> _INPUT ROWS_:
____

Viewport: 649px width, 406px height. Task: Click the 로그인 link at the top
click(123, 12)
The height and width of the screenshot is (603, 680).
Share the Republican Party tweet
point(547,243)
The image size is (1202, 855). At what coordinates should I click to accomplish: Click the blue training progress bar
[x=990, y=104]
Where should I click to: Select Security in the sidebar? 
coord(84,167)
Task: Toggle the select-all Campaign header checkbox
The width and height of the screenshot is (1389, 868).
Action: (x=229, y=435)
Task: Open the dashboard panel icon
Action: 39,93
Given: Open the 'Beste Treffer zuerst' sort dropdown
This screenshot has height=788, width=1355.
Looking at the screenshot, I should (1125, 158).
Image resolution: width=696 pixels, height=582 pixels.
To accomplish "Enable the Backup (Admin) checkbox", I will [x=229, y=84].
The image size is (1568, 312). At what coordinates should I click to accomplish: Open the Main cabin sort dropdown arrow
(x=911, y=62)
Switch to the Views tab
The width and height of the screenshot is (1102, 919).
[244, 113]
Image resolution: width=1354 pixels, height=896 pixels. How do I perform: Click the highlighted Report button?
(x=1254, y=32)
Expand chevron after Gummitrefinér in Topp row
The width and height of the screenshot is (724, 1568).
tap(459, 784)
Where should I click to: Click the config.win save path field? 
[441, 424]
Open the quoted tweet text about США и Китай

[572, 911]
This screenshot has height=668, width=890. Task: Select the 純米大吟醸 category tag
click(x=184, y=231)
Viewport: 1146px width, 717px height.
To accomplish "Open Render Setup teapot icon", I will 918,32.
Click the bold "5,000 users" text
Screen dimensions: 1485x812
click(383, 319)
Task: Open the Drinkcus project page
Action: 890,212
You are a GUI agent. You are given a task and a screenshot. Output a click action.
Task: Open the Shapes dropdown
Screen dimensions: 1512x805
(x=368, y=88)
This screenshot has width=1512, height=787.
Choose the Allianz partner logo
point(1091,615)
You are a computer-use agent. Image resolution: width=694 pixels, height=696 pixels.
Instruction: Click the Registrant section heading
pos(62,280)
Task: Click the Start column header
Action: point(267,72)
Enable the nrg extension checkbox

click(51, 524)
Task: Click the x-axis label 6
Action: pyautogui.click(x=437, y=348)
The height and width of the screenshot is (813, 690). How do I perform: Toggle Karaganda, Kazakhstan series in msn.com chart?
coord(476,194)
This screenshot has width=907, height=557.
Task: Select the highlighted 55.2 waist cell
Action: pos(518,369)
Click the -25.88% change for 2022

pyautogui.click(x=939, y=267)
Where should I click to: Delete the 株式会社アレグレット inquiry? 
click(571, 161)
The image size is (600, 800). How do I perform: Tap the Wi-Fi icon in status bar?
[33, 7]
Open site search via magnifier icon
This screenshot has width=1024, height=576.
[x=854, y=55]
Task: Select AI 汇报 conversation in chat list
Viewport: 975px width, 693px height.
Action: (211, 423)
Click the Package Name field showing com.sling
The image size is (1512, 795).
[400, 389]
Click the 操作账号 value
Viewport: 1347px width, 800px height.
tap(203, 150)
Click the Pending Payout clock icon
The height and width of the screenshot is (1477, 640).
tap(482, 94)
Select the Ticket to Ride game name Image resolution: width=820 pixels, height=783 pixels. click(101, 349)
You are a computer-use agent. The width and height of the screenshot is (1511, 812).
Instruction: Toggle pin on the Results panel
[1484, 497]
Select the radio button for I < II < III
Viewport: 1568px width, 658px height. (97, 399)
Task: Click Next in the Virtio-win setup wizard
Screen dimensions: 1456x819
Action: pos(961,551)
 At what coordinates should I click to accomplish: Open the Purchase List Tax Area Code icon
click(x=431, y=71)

____

> _INSTRUCTION_: Rewrite the entire listing, substituting "Screenshot resolution" for every occurrence of "Image resolution" and leaving everything else unchanged.

> _WORKED ANSWER_:
Viewport: 649px width, 406px height. Task: Click the 로그인 link at the top
click(123, 12)
The height and width of the screenshot is (603, 680).
Share the Republican Party tweet
point(547,243)
The image size is (1202, 855). At what coordinates should I click to accomplish: Click the blue training progress bar
[x=990, y=104]
Where should I click to: Select Security in the sidebar? 
coord(84,167)
Task: Toggle the select-all Campaign header checkbox
The width and height of the screenshot is (1389, 868).
Action: (x=229, y=435)
Task: Open the dashboard panel icon
Action: 39,93
Given: Open the 'Beste Treffer zuerst' sort dropdown
This screenshot has height=788, width=1355.
Looking at the screenshot, I should (1125, 158).
Screenshot resolution: width=696 pixels, height=582 pixels.
To accomplish "Enable the Backup (Admin) checkbox", I will [x=229, y=84].
The image size is (1568, 312). At what coordinates should I click to accomplish: Open the Main cabin sort dropdown arrow
(x=911, y=62)
Switch to the Views tab
The width and height of the screenshot is (1102, 919).
[244, 113]
Screenshot resolution: width=1354 pixels, height=896 pixels. How do I perform: Click the highlighted Report button?
(x=1254, y=32)
Expand chevron after Gummitrefinér in Topp row
The width and height of the screenshot is (724, 1568).
tap(459, 784)
Where should I click to: Click the config.win save path field? 
[441, 424]
Open the quoted tweet text about США и Китай

[572, 911]
This screenshot has height=668, width=890. Task: Select the 純米大吟醸 category tag
click(x=184, y=231)
Viewport: 1146px width, 717px height.
To accomplish "Open Render Setup teapot icon", I will 918,32.
Click the bold "5,000 users" text
Screen dimensions: 1485x812
click(383, 319)
Task: Open the Drinkcus project page
Action: 890,212
You are a GUI agent. You are given a task and a screenshot. Output a click action.
Task: Open the Shapes dropdown
Screen dimensions: 1512x805
(x=368, y=88)
This screenshot has width=1512, height=787.
Choose the Allianz partner logo
point(1091,615)
You are a computer-use agent. Screenshot resolution: width=694 pixels, height=696 pixels.
Instruction: Click the Registrant section heading
pos(62,280)
Task: Click the Start column header
Action: point(267,72)
Enable the nrg extension checkbox

click(51, 524)
Task: Click the x-axis label 6
Action: pyautogui.click(x=437, y=348)
The height and width of the screenshot is (813, 690). How do I perform: Toggle Karaganda, Kazakhstan series in msn.com chart?
coord(476,194)
This screenshot has width=907, height=557.
Task: Select the highlighted 55.2 waist cell
Action: pos(518,369)
Click the -25.88% change for 2022

pyautogui.click(x=939, y=267)
Where should I click to: Delete the 株式会社アレグレット inquiry? 
click(571, 161)
The image size is (600, 800). How do I perform: Tap the Wi-Fi icon in status bar?
[33, 7]
Open site search via magnifier icon
This screenshot has width=1024, height=576.
[x=854, y=55]
Task: Select AI 汇报 conversation in chat list
Viewport: 975px width, 693px height.
Action: (211, 423)
Click the Package Name field showing com.sling
The image size is (1512, 795).
[400, 389]
Click the 操作账号 value
Viewport: 1347px width, 800px height.
tap(203, 150)
Click the Pending Payout clock icon
The height and width of the screenshot is (1477, 640).
tap(482, 94)
Select the Ticket to Ride game name Screenshot resolution: width=820 pixels, height=783 pixels. click(101, 349)
You are a computer-use agent. The width and height of the screenshot is (1511, 812).
Instruction: Toggle pin on the Results panel
[1484, 497]
Select the radio button for I < II < III
Viewport: 1568px width, 658px height. (97, 399)
Task: Click Next in the Virtio-win setup wizard
Screen dimensions: 1456x819
Action: pos(961,551)
 At what coordinates should I click to accomplish: Open the Purchase List Tax Area Code icon
click(x=431, y=71)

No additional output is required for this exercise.